Last Modified: 23 Nov 2010 20:11 GMT
India, the world's fastest growing mobile phone market, has attracted many investors in recent years [GALLO/GETTY] 

India's attorney general appeared before the supreme court Tuesday to defend Manmohan Singh, the prime minister, against allegations he failed to act over an alleged multi-billion dollar telecoms scam.

The court asked for an explanation why Singh took 16 months to examine a request for his now-sacked telecoms minister to face prosecution over alleged corruption. 

Andimuthu Raja, the telecoms minister, was forced to resign last week after his ministry was accused of selling licences too cheaply in 2007-2008, possibly costing the state $39bn in revenue, according to an official watchdog audit. He denies any wrongdoing.

G.E. Vahanvati, the attorney general, told the judges on Tuesday that Singh "had made all efforts to deal with the complaint".

He told the court that a complaint lodged by Subramanian Swamy, a senior opposition politician, against Raja was "misconceived in law".

Swamy wrote to the prime minister in 2008 demanding that Raja was investigated and prosecuted, but Swamy said he received a reply only in March this year saying no inquiry would be launched.

Flawed process

Singh has not been accused of benefitting from any alleged corruption, but under Indian law the prime minister must approve criminal proceedings against any cabinet member.

Any significant criticism of Singh by the judges could make it hard  for the prime minister to remain in office.

In 2008, India issued 122 new telecoms licences at a price set in 2001.

The state auditor said that the flawed allocation process benefitted selected companies as the telecoms ministry did not carry out the required due diligence and granted 85 out of the 122 licences to ineligible applicants.

He further said that several Indian companies deliberately witheld information, submitted fake documents and used fraudulent measures to get licences.

It is still too early to know if any of the licences would be cancelled or not. There is likely to be pressure not to cancel any licences as operators have invested in networks and these networks have subscribers.

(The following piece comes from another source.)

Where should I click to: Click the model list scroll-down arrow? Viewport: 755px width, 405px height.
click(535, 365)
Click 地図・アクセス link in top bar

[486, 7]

But the government could ask operators to compensate for the potential revenue loss by imposing fines.

Any penalty or adverse regulatory action could affect companies such as Telenor and Etisalat, which were not part of their respective Indian ventures when the licences were distributed.

Vodafone frustrated

India's mobile phone market is the world's fastest-growing with nearly 700 million users, making it a must-invest market for any major global operator.

But regulatory uncertainties have been a concern to operators and and this latest controversy would force future investors to be more careful before they decide to invest in the market.

Vodafone, the single-biggest foreign investor in India, is fighting a $2.5bn tax bill over its acquisition of a mobile firm in the country and has signalled frustration with Indian regulations.

Opposition parties have demanded a thorough parliamentary investigation and have blocked proceedings until the government relents.

The running of government is not affected by the closure of parliament.

Mumbai's financial markets have not been affected by the scandal. But analysts say telecoms stocks would remain vulnerable until there is clarity on whether licences will be revoked or not.